The property x ⊕ x = 0 shows that any Boolean ring is an associative algebra over the field F_{2} with two elements, in precisely one way. In particular, any finite Boolean ring has as cardinality a power of two. Not every unital associative algebra over F_{2} is a Boolean ring: consider for instance the polynomial ring F_{2}[X].

The quotient ring R / I of any Boolean ring R modulo any ideal I is again a Boolean ring. Likewise, any subring of a Boolean ring is a Boolean ring.

Any localization RS^{−1} of a Boolean ring R by a set S ⊆ R is a Boolean ring, since every element in the localization is idempotent.

The maximal ring of quotients Q(R) (in the sense of Utumi and Lambek) of a Boolean ring R is a Boolean ring, since every partial endomorphism is idempotent.

Every prime ideal P in a Boolean ring R is maximal: the quotient ring R / P is an integral domain and also a Boolean ring, so it is isomorphic to the field F_{2}, which shows the maximality of P. Since maximal ideals are always prime, prime ideals and maximal ideals coincide in Boolean rings.
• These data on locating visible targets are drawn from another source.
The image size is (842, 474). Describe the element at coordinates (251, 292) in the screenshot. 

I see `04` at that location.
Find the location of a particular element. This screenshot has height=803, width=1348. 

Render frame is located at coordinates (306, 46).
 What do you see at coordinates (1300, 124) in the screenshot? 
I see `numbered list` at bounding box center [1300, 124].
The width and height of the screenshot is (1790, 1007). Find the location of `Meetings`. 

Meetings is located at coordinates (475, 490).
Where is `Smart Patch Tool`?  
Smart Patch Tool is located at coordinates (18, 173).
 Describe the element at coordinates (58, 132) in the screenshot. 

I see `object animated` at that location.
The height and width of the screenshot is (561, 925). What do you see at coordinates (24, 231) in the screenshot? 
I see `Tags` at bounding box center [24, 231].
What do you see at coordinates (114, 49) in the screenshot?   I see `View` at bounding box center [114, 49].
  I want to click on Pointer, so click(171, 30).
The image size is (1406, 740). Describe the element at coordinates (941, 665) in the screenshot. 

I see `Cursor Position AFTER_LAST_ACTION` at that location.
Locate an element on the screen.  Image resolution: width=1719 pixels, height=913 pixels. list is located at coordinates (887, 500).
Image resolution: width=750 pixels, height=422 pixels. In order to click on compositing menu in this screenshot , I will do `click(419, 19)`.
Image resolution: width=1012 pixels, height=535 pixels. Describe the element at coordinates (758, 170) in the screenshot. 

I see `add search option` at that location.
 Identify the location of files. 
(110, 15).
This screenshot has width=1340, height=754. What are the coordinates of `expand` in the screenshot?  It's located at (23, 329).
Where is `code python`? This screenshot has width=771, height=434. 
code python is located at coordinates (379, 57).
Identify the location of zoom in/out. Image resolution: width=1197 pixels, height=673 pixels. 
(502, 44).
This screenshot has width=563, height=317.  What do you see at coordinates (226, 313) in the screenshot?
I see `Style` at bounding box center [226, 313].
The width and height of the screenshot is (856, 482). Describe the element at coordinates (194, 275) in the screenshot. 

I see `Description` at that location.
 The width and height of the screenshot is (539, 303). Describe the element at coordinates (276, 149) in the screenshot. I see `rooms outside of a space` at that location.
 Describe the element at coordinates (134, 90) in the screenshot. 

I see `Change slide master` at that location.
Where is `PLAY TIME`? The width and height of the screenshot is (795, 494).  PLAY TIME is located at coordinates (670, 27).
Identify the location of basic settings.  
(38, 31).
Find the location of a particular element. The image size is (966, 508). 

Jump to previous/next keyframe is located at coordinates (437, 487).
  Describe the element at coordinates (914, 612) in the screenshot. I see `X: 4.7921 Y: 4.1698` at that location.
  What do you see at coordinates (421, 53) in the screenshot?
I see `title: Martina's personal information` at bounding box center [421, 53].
Every finitely generated ideal of a Boolean ring is principal (indeed, (x,y) = (x + y + xy)). Furthermore, as all elements are idempotents, Boolean rings are commutative von Neumann regular rings and hence absolutely flat, which means that every module over them is flat.

== Unification ==
Unification in Boolean rings is decidable, that is, algorithms exist to solve arbitrary equations over Boolean rings. Both unification and matching in finitely generated free Boolean rings are NP-complete, and both are NP-hard in finitely presented Boolean rings. (In fact, as any unification problem f(X) = g(X) in a Boolean ring can be rewritten as the matching problem f(X) + g(X) = 0, the problems are equivalent.)

Unification in Boolean rings is unitary if all the uninterpreted function symbols are nullary and finitary otherwise (i.e. if the function symbols not occurring in the signature of Boolean rings are all constants then there exists a most general unifier, and otherwise the minimal complete set of unifiers is finite).